Directions for this task - Your reply should hold every entry below exactly as written and none of the pictures.

Information shown -
▬▬▬▬▬▬▬▬▬▬
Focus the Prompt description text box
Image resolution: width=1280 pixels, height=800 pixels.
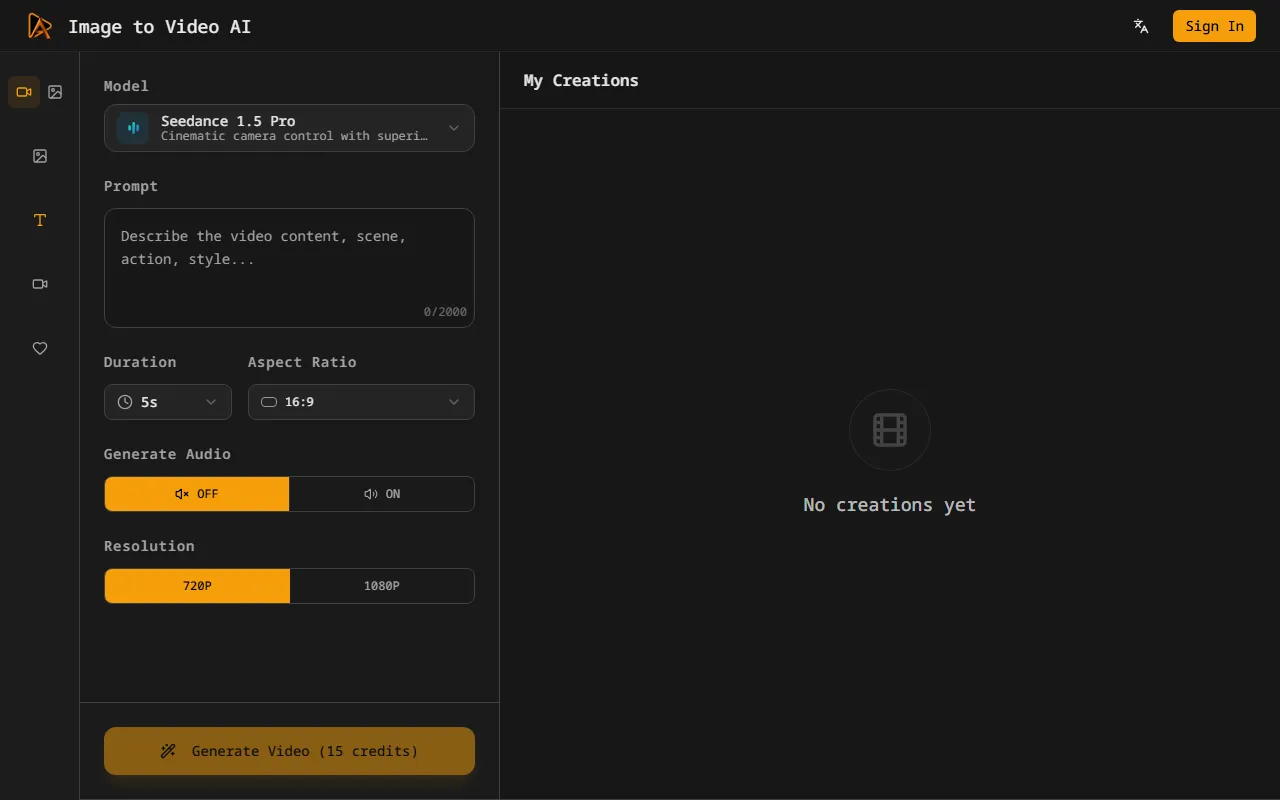(x=289, y=267)
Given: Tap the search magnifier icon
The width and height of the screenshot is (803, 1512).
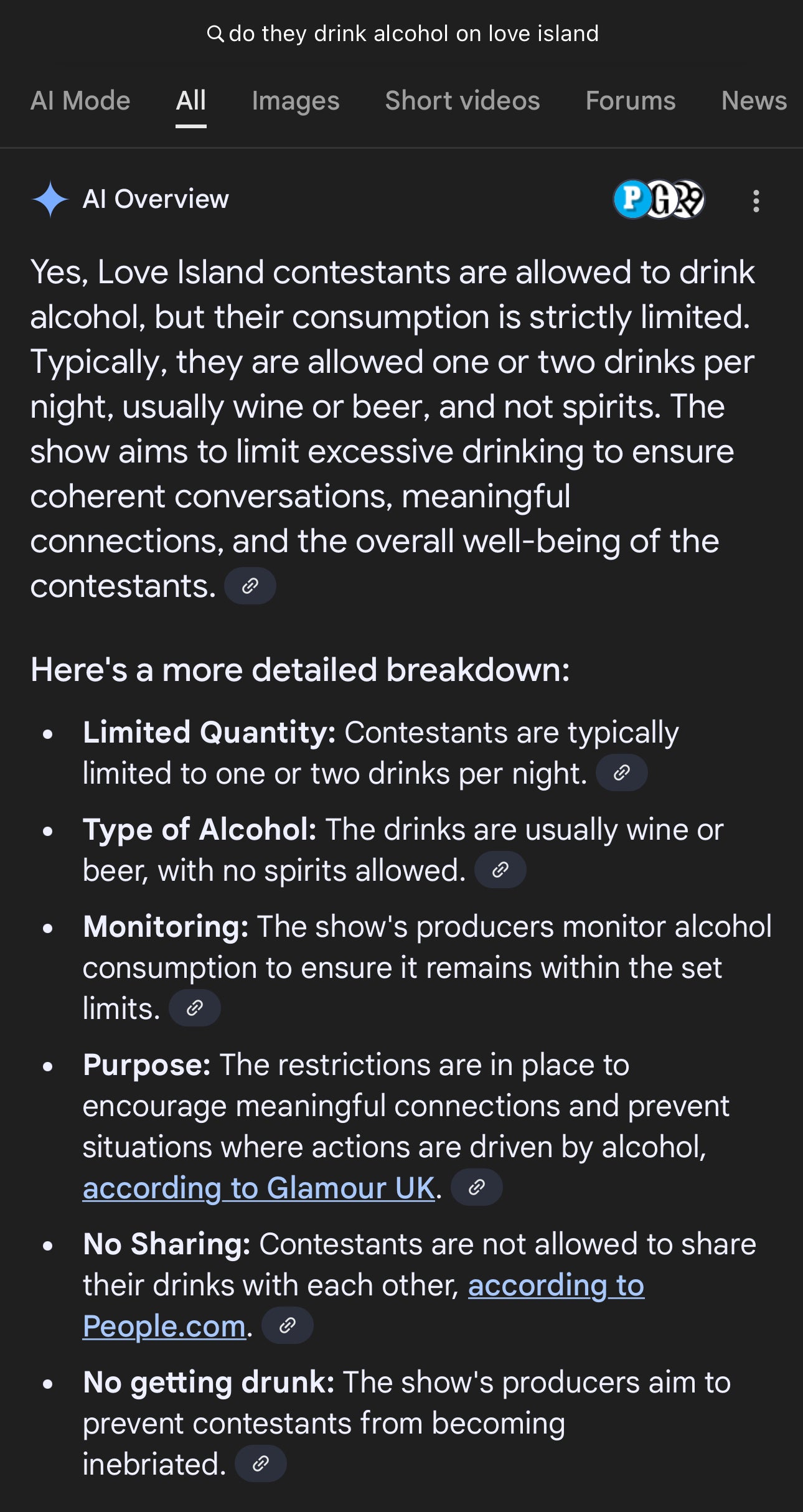Looking at the screenshot, I should click(x=215, y=34).
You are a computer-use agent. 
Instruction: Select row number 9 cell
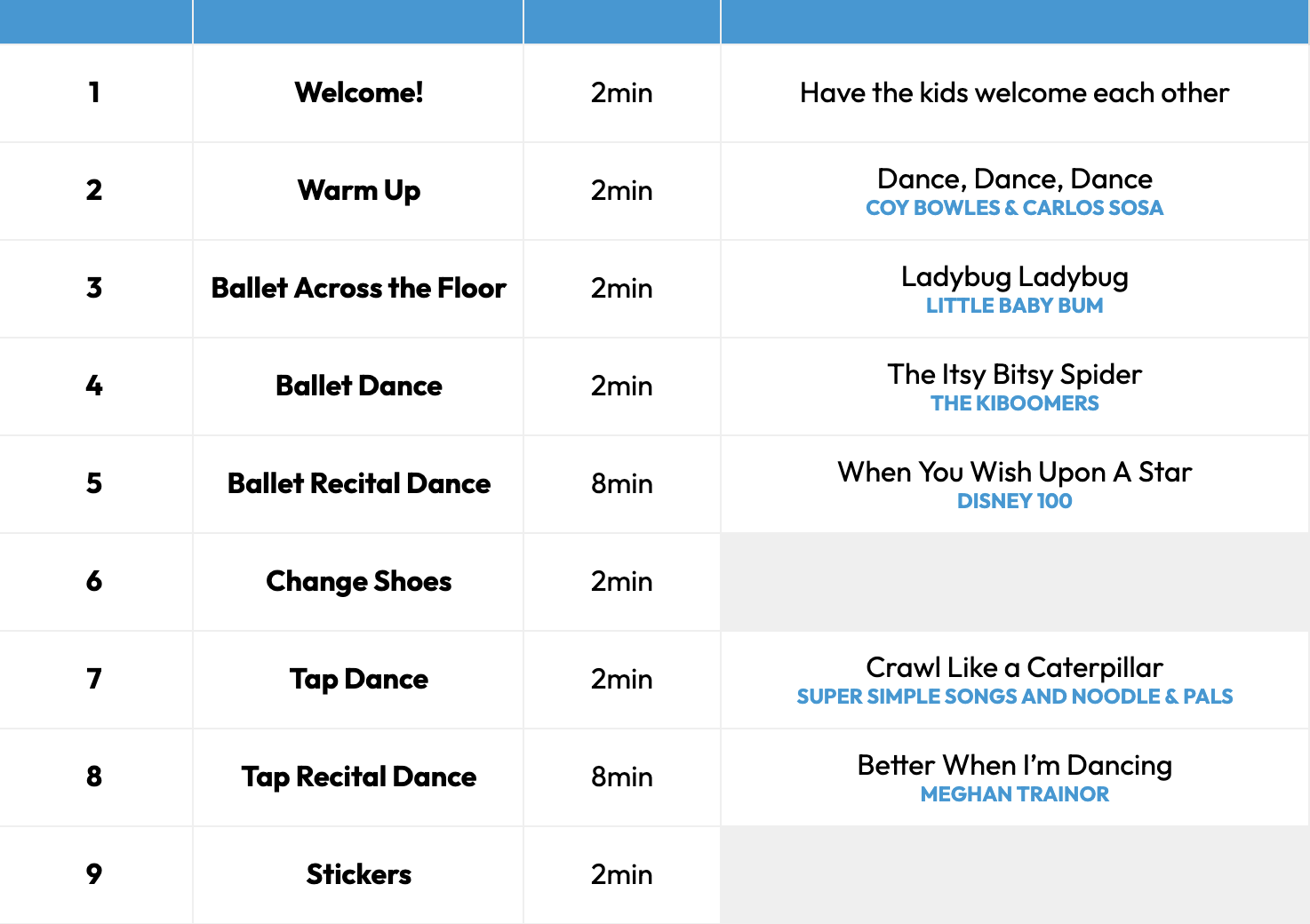tap(95, 875)
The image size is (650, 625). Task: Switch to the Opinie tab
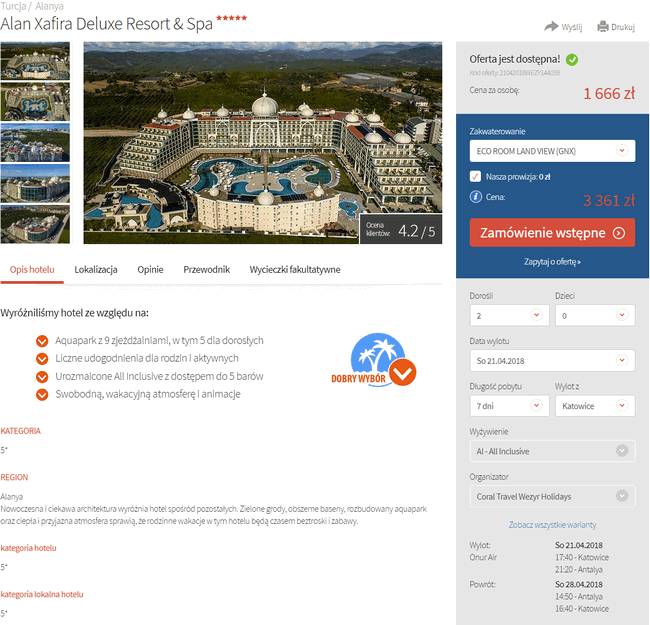tap(150, 270)
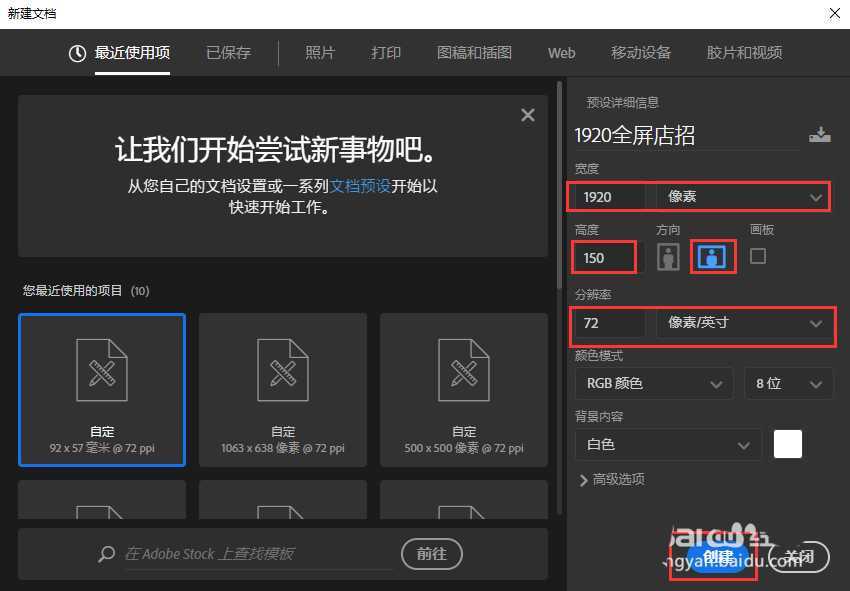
▬▬▬▬▬▬▬▬▬▬
Result -
Focus the Prompt description text box
Image resolution: width=1280 pixels, height=800 pixels.
(x=289, y=267)
Given: Tap the search magnifier icon
The width and height of the screenshot is (803, 1512).
Looking at the screenshot, I should click(x=215, y=34).
You are a computer-use agent. 
Instruction: Select row number 9 cell
tap(95, 875)
The image size is (650, 625). Task: Switch to the Opinie tab
tap(150, 270)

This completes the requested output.